The artists presented in the show, Dragoș Bădiță, Oana Coşug, Megan Dominescu, Aurora Király, Larisa Crunțeanu will showcase their works alongside the artists from from the Czech Republic, Hungary, Poland and Slovakia, Botond Keresztesi, Marie Lukáčová, Pavla Malinová, Rafał Zajko.
The exhibition 4 |14 | 26 degrees east will explore the tacit nuances that highlight a broad variety of subjective languages, reflecting the origin and history of each individual participant.
In Dragos Badita’s portraits the lens is turned the other way, capturing the mental state emanating from his subjects. Badita paints his close friends and family in his works, observing and revealing intimate reflections of the human psyche and emotions.

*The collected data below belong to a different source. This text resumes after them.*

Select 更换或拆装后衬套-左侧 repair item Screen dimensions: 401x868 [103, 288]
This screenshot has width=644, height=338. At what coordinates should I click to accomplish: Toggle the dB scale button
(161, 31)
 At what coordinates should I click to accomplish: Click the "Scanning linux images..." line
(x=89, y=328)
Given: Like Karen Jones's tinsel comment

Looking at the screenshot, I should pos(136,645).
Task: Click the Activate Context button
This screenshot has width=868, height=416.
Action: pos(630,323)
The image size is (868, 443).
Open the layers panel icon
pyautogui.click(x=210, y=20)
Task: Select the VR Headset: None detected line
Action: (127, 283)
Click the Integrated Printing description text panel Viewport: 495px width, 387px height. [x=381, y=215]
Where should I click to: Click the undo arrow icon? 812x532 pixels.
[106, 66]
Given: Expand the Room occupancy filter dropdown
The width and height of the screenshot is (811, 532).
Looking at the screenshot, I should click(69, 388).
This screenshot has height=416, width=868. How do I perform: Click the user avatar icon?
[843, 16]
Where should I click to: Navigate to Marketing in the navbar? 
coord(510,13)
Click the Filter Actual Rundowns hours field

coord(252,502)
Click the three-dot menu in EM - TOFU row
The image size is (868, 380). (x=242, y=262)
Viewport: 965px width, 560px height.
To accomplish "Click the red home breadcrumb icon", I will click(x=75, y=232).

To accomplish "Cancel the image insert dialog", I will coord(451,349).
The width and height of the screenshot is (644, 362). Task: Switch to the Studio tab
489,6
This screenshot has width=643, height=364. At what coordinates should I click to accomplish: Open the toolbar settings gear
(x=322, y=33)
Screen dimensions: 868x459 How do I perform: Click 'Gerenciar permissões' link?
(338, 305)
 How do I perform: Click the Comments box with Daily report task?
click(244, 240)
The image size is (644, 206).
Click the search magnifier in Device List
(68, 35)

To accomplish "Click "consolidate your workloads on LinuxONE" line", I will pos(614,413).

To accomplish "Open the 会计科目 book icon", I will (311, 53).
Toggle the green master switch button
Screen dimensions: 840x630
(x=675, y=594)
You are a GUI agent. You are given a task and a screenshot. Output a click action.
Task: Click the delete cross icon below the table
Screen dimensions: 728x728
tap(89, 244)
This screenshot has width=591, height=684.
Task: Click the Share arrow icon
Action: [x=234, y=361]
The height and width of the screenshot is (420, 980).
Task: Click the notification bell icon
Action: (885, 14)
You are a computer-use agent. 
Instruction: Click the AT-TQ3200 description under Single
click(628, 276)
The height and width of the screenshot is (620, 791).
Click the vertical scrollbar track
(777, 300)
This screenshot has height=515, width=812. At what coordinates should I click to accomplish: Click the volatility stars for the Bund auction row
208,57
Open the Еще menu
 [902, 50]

The 90s Xanax advert is reinterpreted in Megan Dominescu’s rugs as a truism of our contemporary lives. Even in her latest tapestry of the Mediterranean endangered wildlife, ”thank you thank you thank you”, she highlights the ever-present predicaments of a society engulfed in the need to consume and forget.
Inspired by the story-telling history of tapestries and weavings across cultures, Aurora Király builds a journal of mental images and fragments, the mise en scène of the eventful inner-lives spent in overlooked domestic spaces. In her works, a contour of a lamp induces the intimacy of focused lighting and mysterious secondary shadows, or a cat on a sofa underlines the homely closed quarters from which a figure pensively looks out on the window.
Oana Coşug constructs her narrative through the interplay between language and drawing in a continuous living journal of essays in watercolour. Her works explore ways in which the female body is not objectified or vulnerable, but rather hidden and transformed.
Larisa Crunțeanu's artwork, "Floating Anchor" reclaims an intermediate space, where there is no other work and no other people, a space where the body disappears, allowing for the observation of all that moves afloat.